Before any final deal could be reached, America and Iran had to let go of each other’s hair. They signed an interim memorandum of understanding on June 17. Under the 60-day renewable agreement, Iran committed to reopening the Strait of Hormuz, through which 20 percent of the world’s energy passes, in return for Washington lifting its naval blockade on Iranian ports, allowing Tehran to resume its oil exports. The language was left deliberately ambiguous to help both governments manage domestic opposition.
Iran wasted no time exploiting that ambiguity. The MoU required an end to military operations “on all fronts.” Iran interpreted this to include a ceasefire with Hezbollah. The United States and Israel obliged. Tehran, however, immediately claimed the text also required Israeli withdrawal from the security zone it had established in southern Lebanon, a demand that does not appear in the agreement.
In the early days of the MoU, Iranian Parliament Speaker Muhammad Qalibaf told his Lebanese counterpart that withdrawal would be negotiated only during the final-deal talks. Later on, Iranian officials changed their minds after it seemed that Hezbollah saw a strategic disadvantage.
If the fighting stopped while Israel retained control of Lebanese territory, Jerusalem would hold decisive leverage to demand that Hezbollah surrender its weapons to the Lebanese state, in return for Israeli withdrawal. This would destroy the group’s central narrative. For years, Hezbollah claimed its arms had liberated Lebanese land. Now those same arms would become the reason for a continued Israeli presence.

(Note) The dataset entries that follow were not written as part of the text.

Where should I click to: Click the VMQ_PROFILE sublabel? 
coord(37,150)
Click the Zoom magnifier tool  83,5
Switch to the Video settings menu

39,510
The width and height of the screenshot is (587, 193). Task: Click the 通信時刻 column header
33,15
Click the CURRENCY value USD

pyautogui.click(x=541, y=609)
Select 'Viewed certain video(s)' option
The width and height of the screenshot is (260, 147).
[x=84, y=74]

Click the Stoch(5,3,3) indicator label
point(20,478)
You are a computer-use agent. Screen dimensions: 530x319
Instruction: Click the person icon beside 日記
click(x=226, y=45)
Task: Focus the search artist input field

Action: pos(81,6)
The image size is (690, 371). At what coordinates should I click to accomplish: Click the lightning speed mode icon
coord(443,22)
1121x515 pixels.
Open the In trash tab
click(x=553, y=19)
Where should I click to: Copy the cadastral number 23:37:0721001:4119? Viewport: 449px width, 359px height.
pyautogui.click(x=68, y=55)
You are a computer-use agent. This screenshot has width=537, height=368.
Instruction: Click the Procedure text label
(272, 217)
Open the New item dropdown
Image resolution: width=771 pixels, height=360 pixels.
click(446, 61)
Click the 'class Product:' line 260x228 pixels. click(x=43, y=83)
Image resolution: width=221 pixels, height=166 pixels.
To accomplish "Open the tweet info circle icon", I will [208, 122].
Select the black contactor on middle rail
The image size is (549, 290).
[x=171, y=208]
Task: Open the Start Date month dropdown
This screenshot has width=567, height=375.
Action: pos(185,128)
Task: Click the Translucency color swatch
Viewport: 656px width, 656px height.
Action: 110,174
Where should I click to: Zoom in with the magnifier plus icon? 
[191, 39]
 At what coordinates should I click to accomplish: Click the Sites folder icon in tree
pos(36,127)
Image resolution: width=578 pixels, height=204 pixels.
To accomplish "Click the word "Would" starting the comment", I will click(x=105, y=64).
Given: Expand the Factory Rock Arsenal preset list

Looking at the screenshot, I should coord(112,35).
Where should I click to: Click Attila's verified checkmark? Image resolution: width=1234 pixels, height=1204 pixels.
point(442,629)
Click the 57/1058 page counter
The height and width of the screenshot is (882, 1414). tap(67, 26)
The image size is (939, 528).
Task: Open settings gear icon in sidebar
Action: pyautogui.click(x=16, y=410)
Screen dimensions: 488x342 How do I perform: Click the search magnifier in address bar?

Rather than accept such a reversal, Hezbollah resumed attacks on Israel, prompting Israeli military responses. Tehran then accused Washington of violating the MoU by not reining in Israel. Iran threatened to close the Strait of Hormuz again and instructed its delegation to refuse to attend the scheduled negotiations with Vice President JD Vance in Switzerland.
The regime continues to test limits, manufacture crises, and seek to reverse its wartime losses at the bargaining table. Its conduct since the MoU was signed shows no fundamental change in behavior.
Trump has so far avoided repeating the mistakes past administrations made, but he cannot let his guard down against the treacherous regime.
History demonstrates that Tehran uses negotiations primarily to buy time, relieve pressure, and rebuild its capabilities. Ambiguous interim agreements have repeatedly allowed Tehran to pocket concessions while delaying or evading core demands.
The current moment offers a rare opportunity created by military pressure. That pressure should be maintained until Iran either fully accepts the three core conditions or the regime itself faces the prospect of collapse. Anything less risks turning a significant American military success into an Iranian diplomatic victory.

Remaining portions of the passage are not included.